# What is expected
From the first line to the last, restate every record word for word, leaving out the pictures.

Collected data entries:
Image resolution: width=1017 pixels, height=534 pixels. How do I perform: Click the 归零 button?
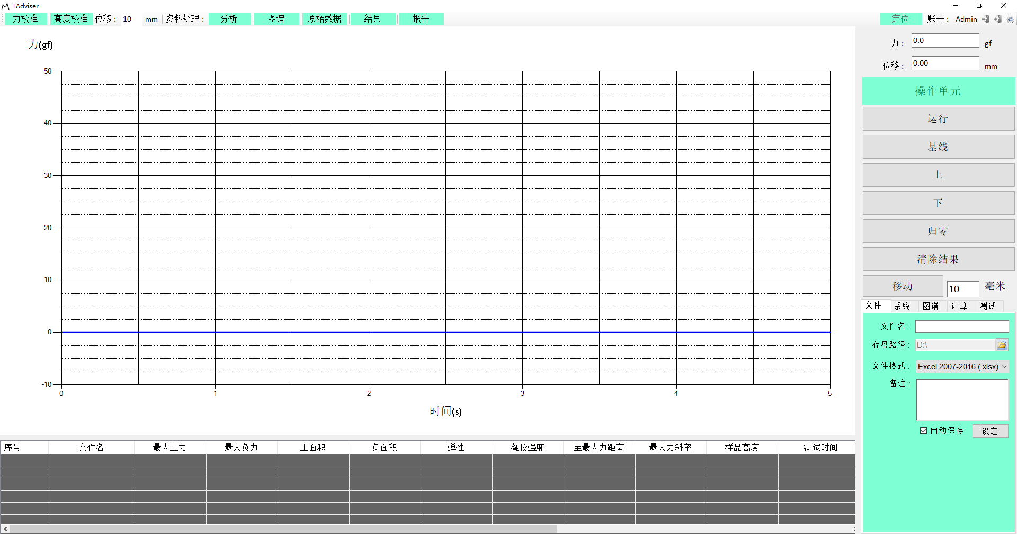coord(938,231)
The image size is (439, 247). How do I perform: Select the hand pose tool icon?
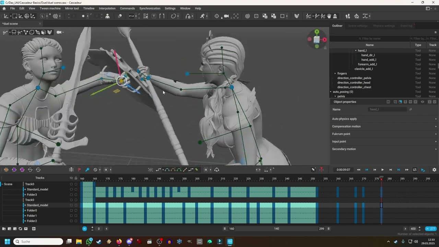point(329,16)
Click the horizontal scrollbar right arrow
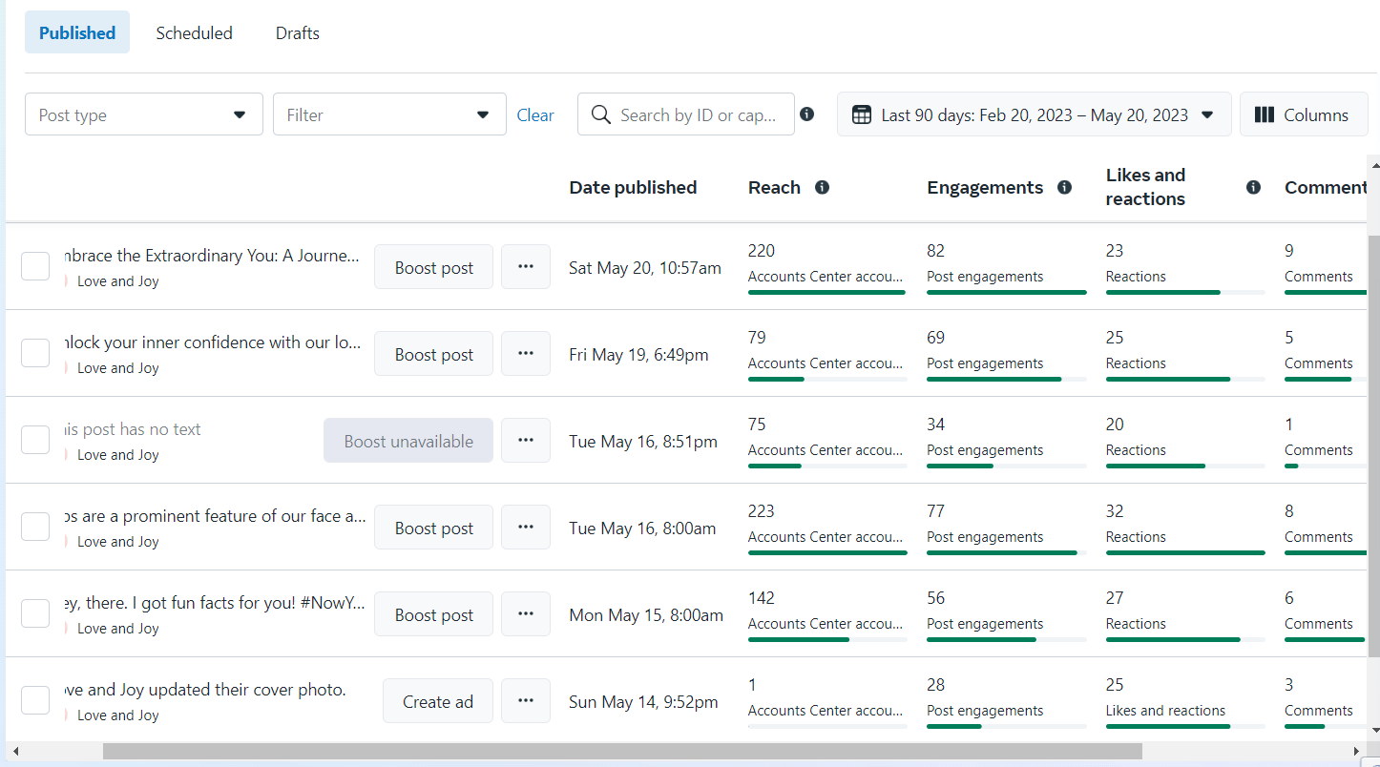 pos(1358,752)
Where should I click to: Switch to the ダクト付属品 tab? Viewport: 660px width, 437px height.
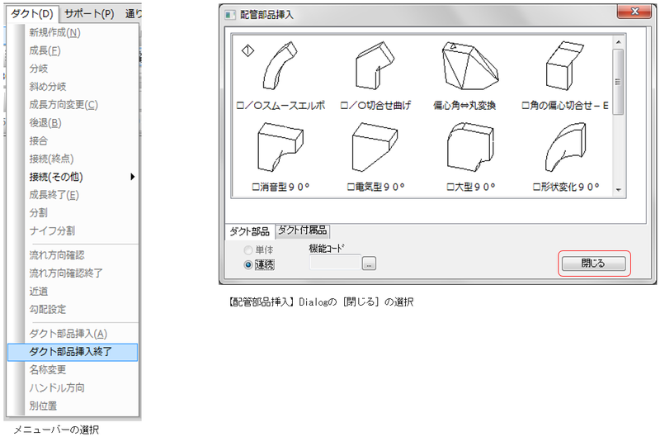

# Response area
Image resolution: width=1017 pixels, height=534 pixels. How do I perform: Click the 归零 button?
coord(938,231)
The image size is (439, 247). How do I perform: Select the hand pose tool icon?
point(329,16)
Click the horizontal scrollbar right arrow
 pos(1358,752)
Where should I click to: Switch to the ダクト付属品 tab? Viewport: 660px width, 437px height.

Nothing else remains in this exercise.